> **Assignment**: Please repeat the data below exactly, with the pictures removed.

Saved entries:
*** Block opens ***

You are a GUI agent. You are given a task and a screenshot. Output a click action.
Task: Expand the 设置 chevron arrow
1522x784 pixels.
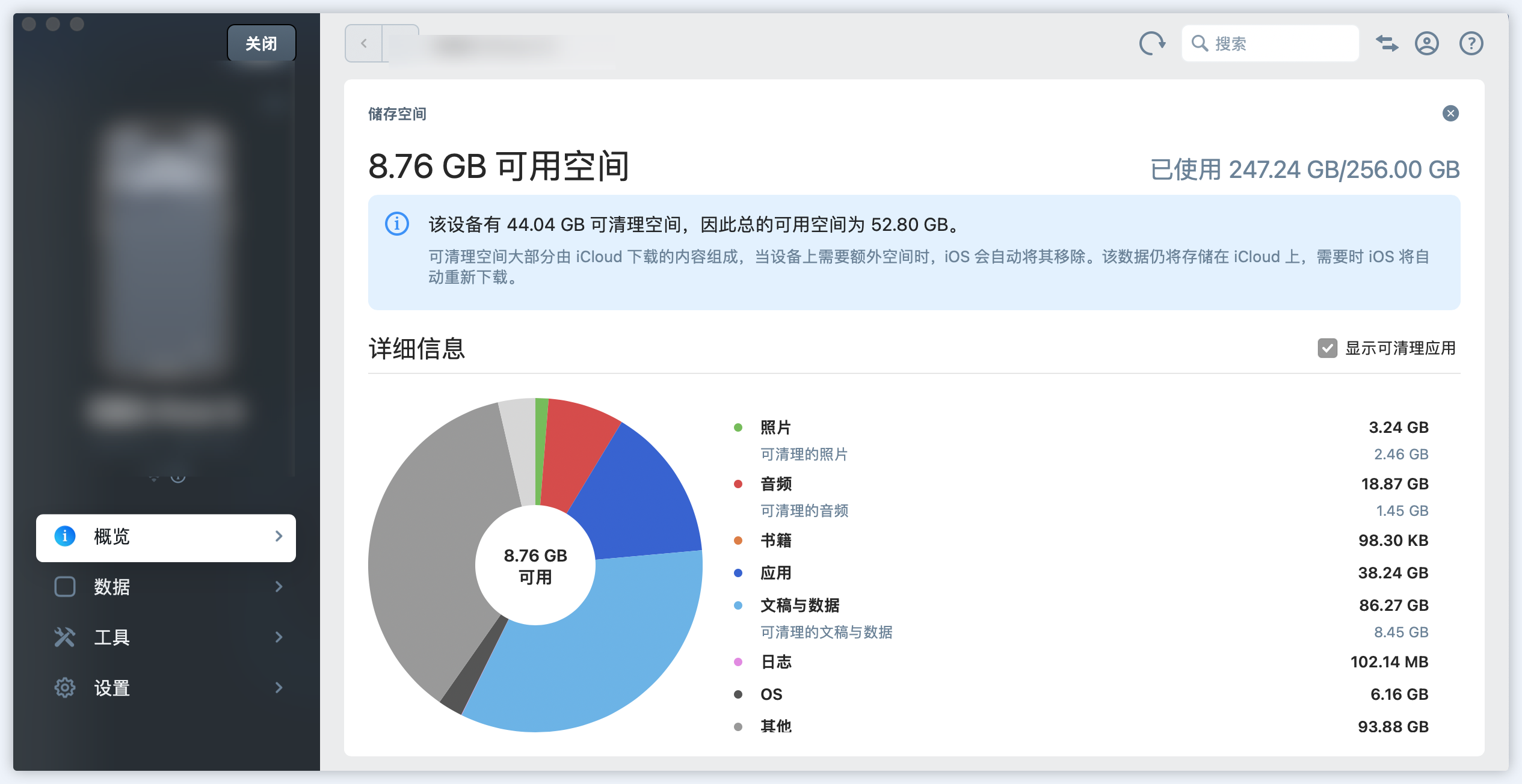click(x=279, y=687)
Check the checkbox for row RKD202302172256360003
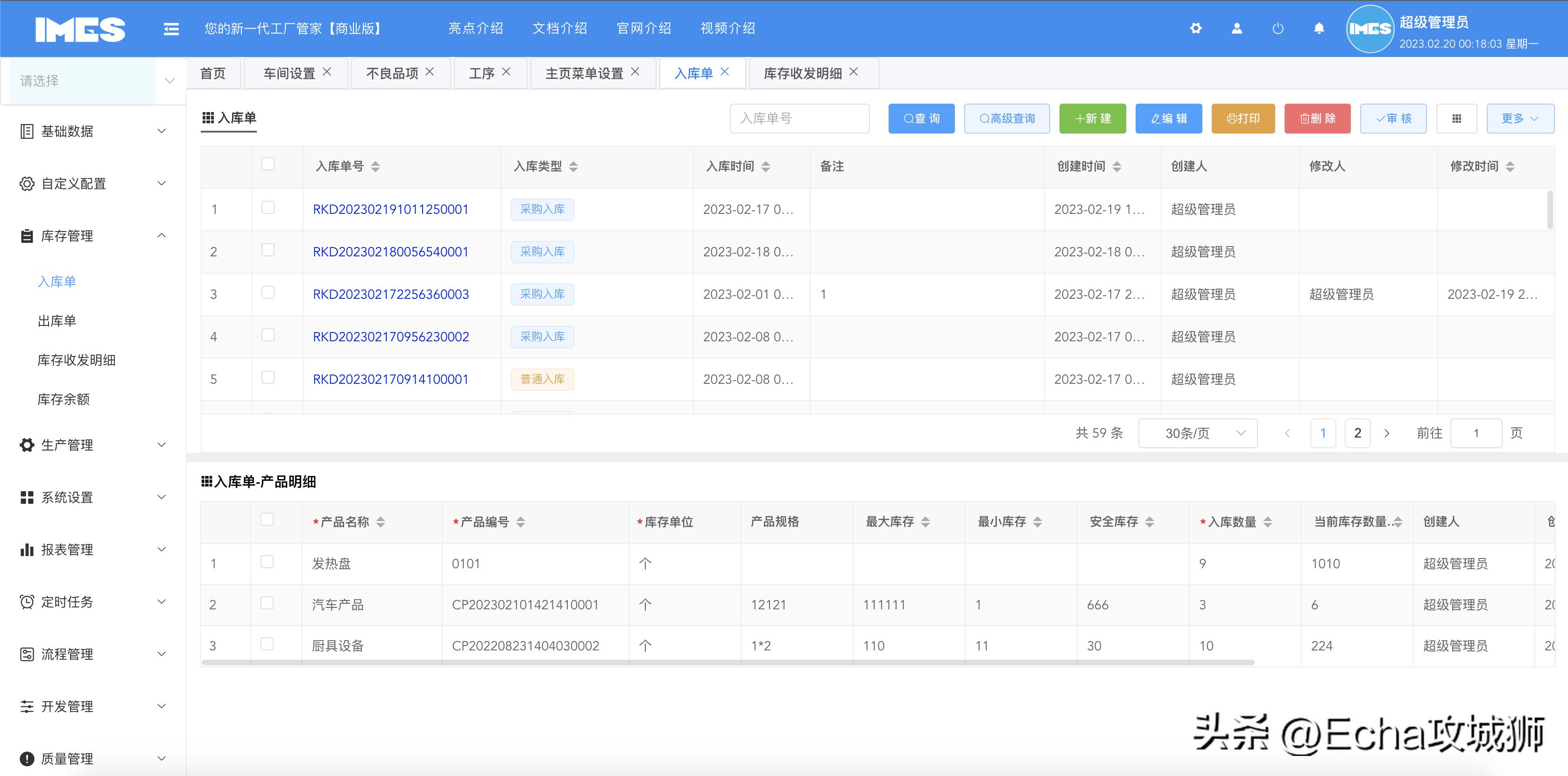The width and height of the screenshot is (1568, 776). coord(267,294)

*** Block closes ***

> **Response to this exercise**:
You are a GUI agent. You are given a task and a screenshot. Output a click action.
Task: Expand the 设置 chevron arrow
1522x784 pixels.
click(x=279, y=687)
Check the checkbox for row RKD202302172256360003
The width and height of the screenshot is (1568, 776). coord(267,294)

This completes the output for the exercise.